Yes, how?

With Red Hat's UBI Micro:

  microcontainer=$(buildah from registry.access.redhat.com/ubi8/ubi-micro)
  micromount=$(buildah mount $microcontainer)
  yum install \
      --installroot $micromount \
      --releasever 8 \
      --setopt install_weak_deps=false \
      --nodocs -y \
      httpd
(from https://www.redhat.com/en/blog/introduction-ubi-micro published in 2021)

For the package management, it depends on the package manager, but most have some mechanism for installing into a root other than the currently running system.

Even without explicit support in the pacakage manager, you could also roll your own solution by running the package manager in a chroot environment, which would then need to be seeded with the package manager's own dependencies, of course (and use user-mode qemu to run pre- and post-installation scripts within the chroot in the case of cross-architecture builds).
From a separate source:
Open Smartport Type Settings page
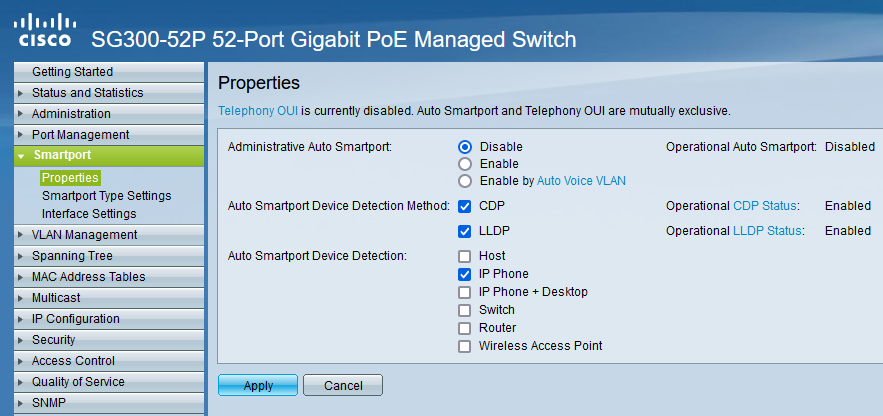883x416 pixels. [x=106, y=196]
Whether this yields a minimal container when pointed at a repository intended to be used to deploy a full OS is another question, but using a package manager to build a root filesystem offline isn't hard to pull off.
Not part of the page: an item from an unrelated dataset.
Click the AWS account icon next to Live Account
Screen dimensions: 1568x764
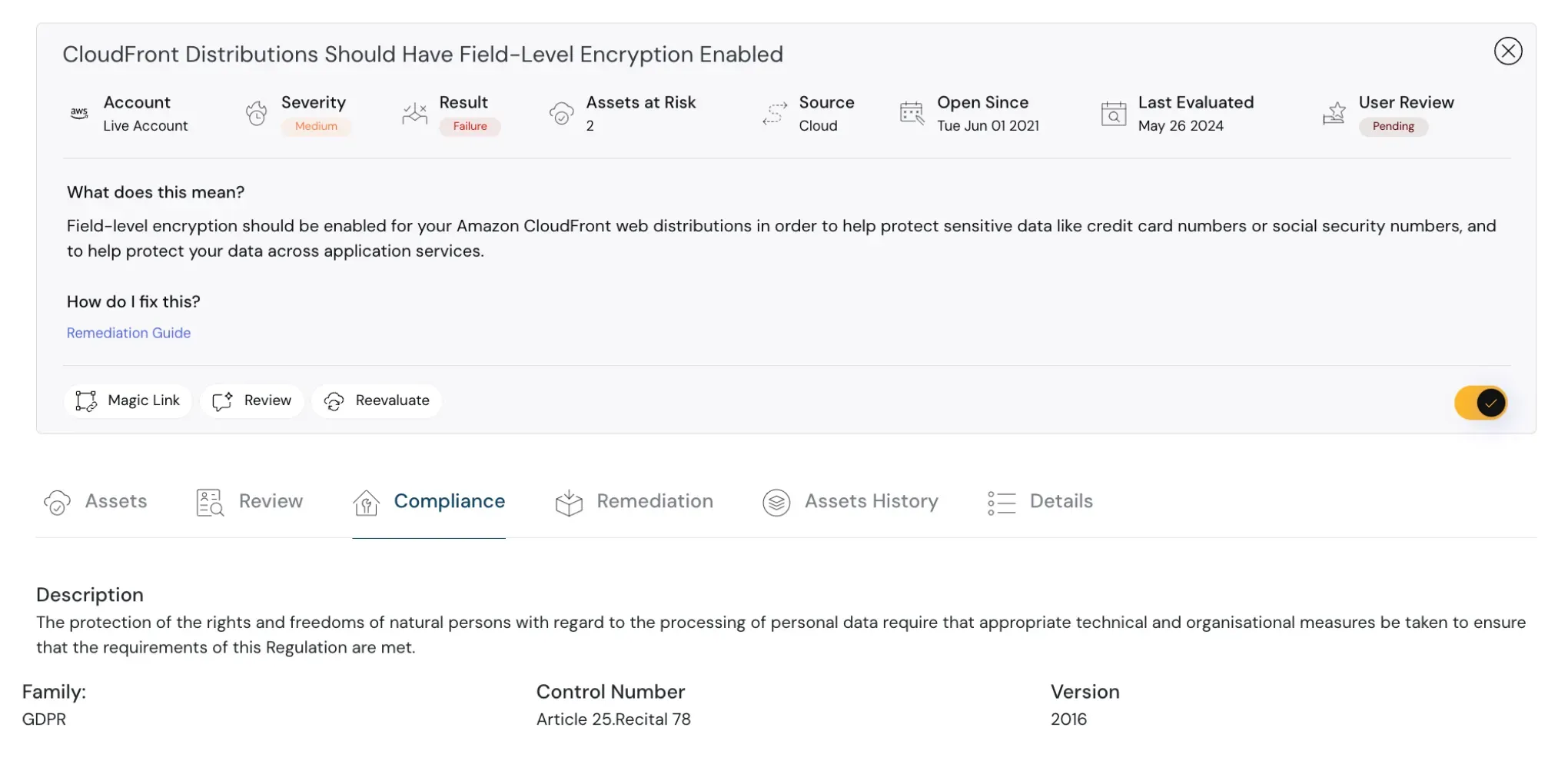pyautogui.click(x=79, y=113)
As for how to do this in the context of building an OCI container, tools like Buildah[1] exist to support container workflows beyond the conventional Dockerfile approach, providing straightforward command line tools to create containers, work with layers, mount and unmount container filesystems, etc.
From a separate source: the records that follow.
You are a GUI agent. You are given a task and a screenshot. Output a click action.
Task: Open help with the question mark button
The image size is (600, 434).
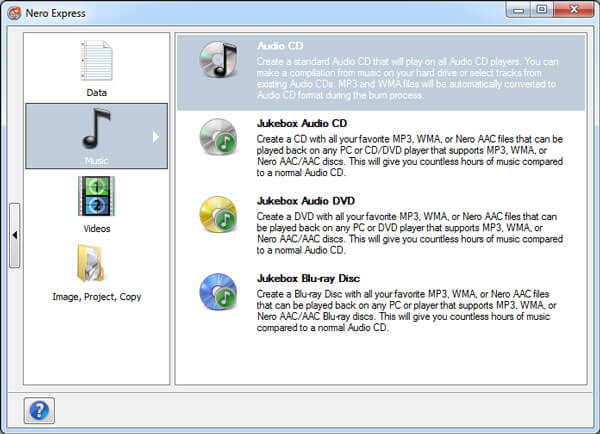(x=38, y=410)
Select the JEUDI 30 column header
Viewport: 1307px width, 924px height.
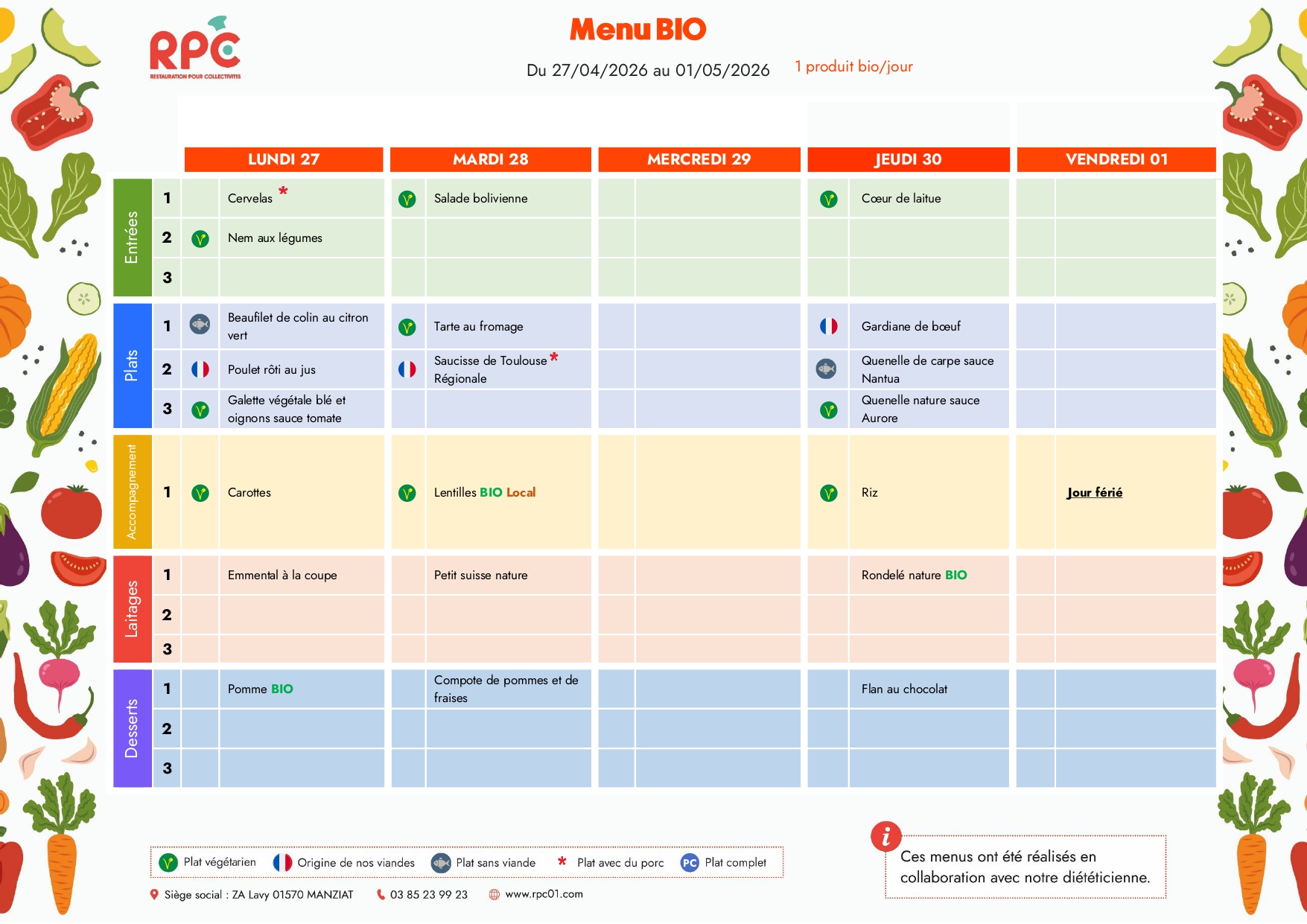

[1] https://github.com/containers/buildah/blob/main/README.md

There have got to be a million ways to do this by now. Some of the more principled approaches are tools like Nix (https://xeiaso.net/talks/2024/nix-docker-build/) and Bazel (https://github.com/bazel-contrib/rules_oci). But if you want to use an existing package manager like apt, you can pick it apart. Apt calls dpkg, and dpkg extracts files and runs post-install scripts. Only the post-install script needs to run inside the container.

I may be a little out of touch here, because the last time I did this, we used a wholly custom package manager.

apk and xbps can do this. You specify a different root to work in.

Most Makefiles allow you to specify an alternate DESTDIR on install.